December 23, 2005 Leave a comment

December 22 – O Rex Gentium
O Rex Gentium: “O King of all the nations, the only joy of every human heart; O Keystone of the mighty arch of man, come and save the creature you fashioned from the dust.”

The earliest ornament I remember seeing is a small, brown plastic triangle-shaped nativity with sparkles on the roof and a little scene inside the stable. They came in all shapes and sizes, and we had every variation in virtually every room.

Today a large porcelain nativity greets us in our foyer complete with shepherds, wise men, animals, hay, a well, Joseph, Mary and the baby. Our imagination places all these characters together even though the gospel stories do not. This tradition of creating a composite nativity dates at least back to the eleventh century and maybe earlier.

While most of our contemporary nativities focus on the main characters, Italian village nativities may include a host of other characters. They recreate a miniature Italian village humming with activity. There are hundreds of figurines including craftsman, village people, and more. It is as though Jesus is born in the midst of the busy activity of life.

These nativities may not accurately represent the way the story unfolds, but they do reveal a truth deep within the gospel story. The baby Jesus holds the scene together, and in Him the kings and shepherds, rich and poor, the Jew and Gentile are joined together.

This newborn King, attended by great and small alike, fulfills the very idea of king. Up until his birth, all kings were simply imperfect types. When he appears, the archetype appears and kingship is fulfilled completely in Jesus. The baby in the manger wields the power of heaven and earth. Wise men recognize this one having authority and bow down, offering homage to the source of their rule.

By claiming His throne through the cross, this king claims every throne. This king will claim all power and all rule and all wisdom and all grace and all might. In so doing, He will remove the walls of separation. We celebrate, and rightly so, the wall of separation he removed between humans and God. In Him alone, do we enjoy the mystery of the communion of love revealed in the Father, the Son, and the Holy Spirit.

> **Material provided**:

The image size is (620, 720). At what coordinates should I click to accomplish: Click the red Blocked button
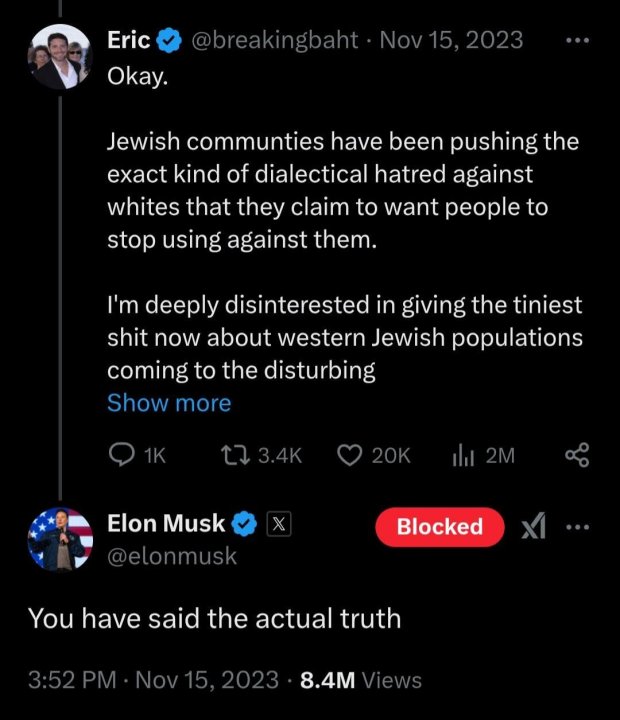(440, 527)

> **Task instructions**:
Continue the reflection on nativity scenes and Christ as King from its last sentence. The lines above are separate material and have nothing to do with the reflection on nativity scenes.

> **Answer for this exercise**:
Even as he removed the wall separating God and humans, he removed the wall between one human and another. A clear and definite wall existed between the Jews and the Gentiles, forbidding the Jews to have relationship with the Gentiles. Jesus removes that wall and literally forms one new man of Jew and Gentile alike.

At the same time, he removes the wall between all humans. Ultimately, sin isolates every person from every other person and true communion is impossible. The existentialists saw and felt this separation more deeply than most. In spite talking nonstop, we cannot penetrate the wall between us. We can sit in the same room and sleep in the same bed and still are separated by an uncrossable divide.

How could we ever hope to have peace between nations when we cannot even maintain peace between two human beings? We seem hopelessly separated by islands of thought. We use the same words but experience completely different worlds.

In the mystery of His rule, King Jesus enters into the breach between one soul and another. By the power of His Spirit, he binds us together. Our words do not simply drop into a void but the wind of the Spirit blows through our words and we enliven one another.

And now we speak of a mystery. The binding of two souls in one relationship points to the mystery of the Father, the Son and the Holy Spirit in perfect, delightful communion.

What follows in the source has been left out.